(PROBLEM STATEMENT)
Answer these questions using the article about the puppet film on Shaw and Shakespeare:
1. Who voices William Shakespeare in the film?
2. At which festival, and in what year, was the original puppet play first seen?
3. Which puppeteer made the wooden puppet of Shaw found in the shoe box?

(EXCERPT TO READ)
———

Home Lifestyle Entertainment The puppet masters

The puppet masters

Damian Farrell and Gerry Hoban told David Hennessy about their puppet film voiced by Colm Meaney and Sir Derek Jacobi that explores the great Irish playwright George Bernard Shaw and his attitude to William Shakespeare.

Damian Farrell and Gerry Hoban’s Shakes Versus Shav will screen at The Irish Cultural Centre as part of the forthcoming Shaw Festival.

Starring Colm Meaney and Derek Jacobi, the short film has won numerous awards including Best Comedy at the Bloomsday Film Festival Dublin.

Irish documentary maker Gerry Hoban together and Dublin based puppeteer Damian Farrell co- produced the film based on George Bernard Shaw’s very last published play Shakes Versus Shav, a puppet play first seen at the Malvern Festival in 1949.

This new madcap puppet film production features the voices of Colm Meaney as George Bernard Shaw, and Derek Jacobi as William Shakespeare and was released to coincide with the 75th anniversary of the play’s original publication.

Bernard Shaw wrote Shakes Verses Shav barely a year before he died in 1950 at the grand old age of 94.

It was a final opportunity for the Irish playwright to celebrate his work and legacy, while taking a sly swipe at what he saw as Shakespeare’s overblown reputation.

Gerry and Damian took time to chat to the Irish World about Shakes Versus Shav.

How did the journey of making Shakes Versus Shav start?

- Advertisement -

Gerry: “We are not George Bernard Shaw experts at all but about seven or eight years ago, I did a documentary for the Beeb and for RTE on George Bernard Shaw.

“I was up in his house which he left to the National Trust which is up in Ayot St Lawrence.

“I was going through it with the caretaker and she opened an old shoe box and there was this 18 inch long wooden puppet.

“I’m going, ‘What the f**k is that?’

“A Beautiful 1949 original wooden puppet of Shaw.

“It transpired that it was made by one of Shaw’s friends, one of Britain’s greatest puppeteers, Waldo Lanchester.

“They were great mates and so Lanchester made a puppet of Shaw, made a puppet of Shakespeare and said to Shaw, ‘Will you write us a play? I’ve made the puppets, go ahead and write us a play..’

“And that’s essentially what happened.

“Shaw was a year away from dying so he wrote this little Punch and Judy show about who’s the best out of Shakespeare and Shaw.

“So it came about through me making a documentary on Shaw in general.

“I restored that puppet for that documentary.

———

(DATA)
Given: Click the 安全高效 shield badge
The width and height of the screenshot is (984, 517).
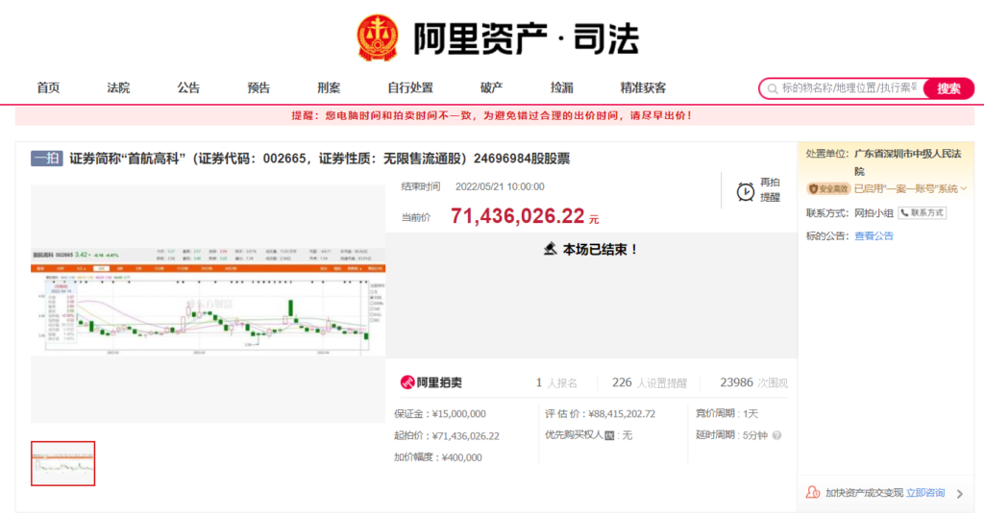Looking at the screenshot, I should pyautogui.click(x=828, y=188).
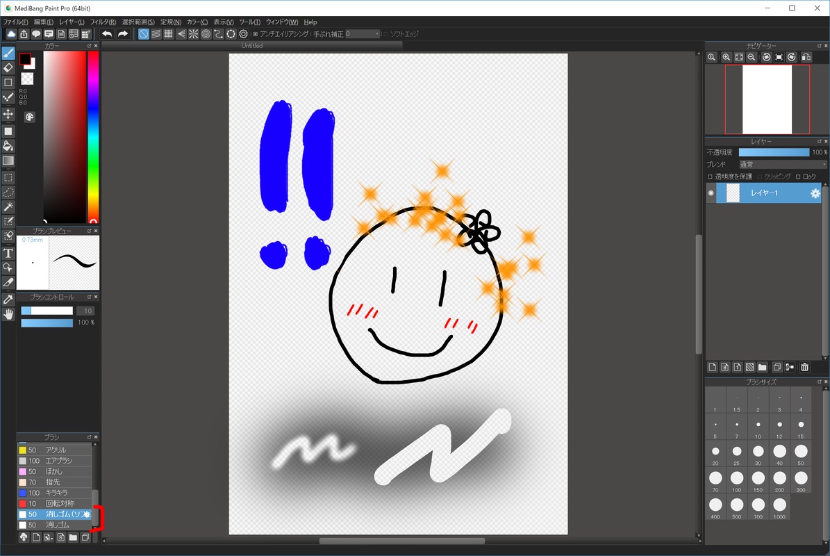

———

(IN RESPONSE)
1. Derek Jacobi
2. The Malvern Festival, in 1949
3. Waldo Lanchester